Let's go back to the Njask-Sat connection. habitancy take and retake the Sat. habitancy spend money on prep books, tutors, and courses. The score, now 2400 is the greatest goal, impacts where the pupil applies to college and in many cases, which admission's officer will accept you to college. The scores impact scholarship money. The scores impact the district's school narrative card, and sometimes sales of homes in the district. The scores are used as bragging ownership by students, teachers, counselors and local news reporters. All of that for a test that takes place for a few hours on one day in the life of a teenager.
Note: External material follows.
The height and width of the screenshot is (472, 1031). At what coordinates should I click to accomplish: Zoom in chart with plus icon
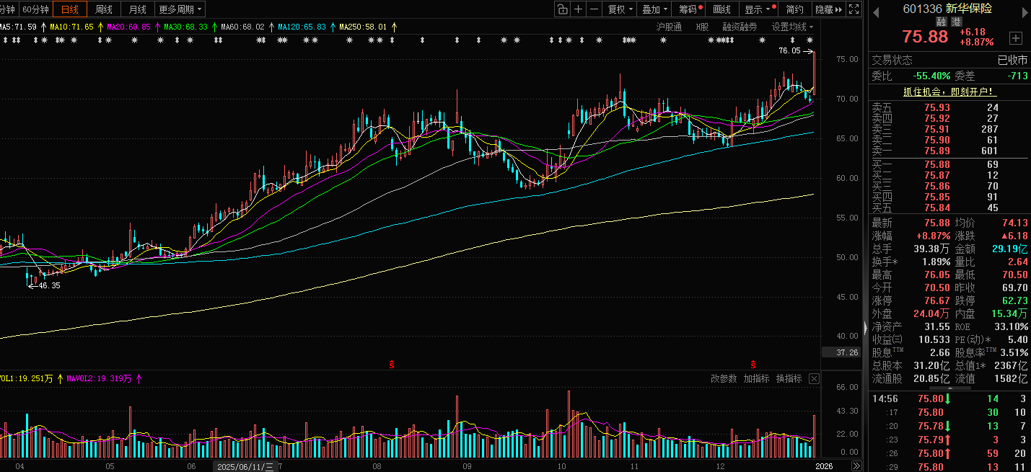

Let's look at the Njask. It is longer than the Sat and it is administered over the procedure of a week to students beginning in grade 3. Those students do not take it again to get a best score; they take it the following year when they are in 4th grade, then 5th grade and so forth up to the Hspa. Scores are not impacting scholarships or college admissions, at least not yet, but scores are reported on school and district narrative cards. Scores are used as tools by realtors and scores are part of news reports. So, rather than scoff at helping kids, let's take the time to share the inside scoop, to share the scored samples, to provide our students with skills and strategies for success. Why? We do this because we can.

Open your mind and adapt your educational philosophy just a bit. We are not giving in or cowering to the powers that be, rather we are recognizing the powers that be, and we have found ways to join them and show them how best practices coincides with curriculum standards and how when that becomes part of direct and indirect instruction, we can save jobs, growth home values, and more importantly growth district, and pupil pride in a job well done. There are expert improvement sessions, there are district reading coaches, math coaches, and literacy coaches who are ready with tools of the trade to guide and provide assistance. It's not if you can't beat them, join them, in a negative sense, it's if you can't beat them, show them how it's done and do it well.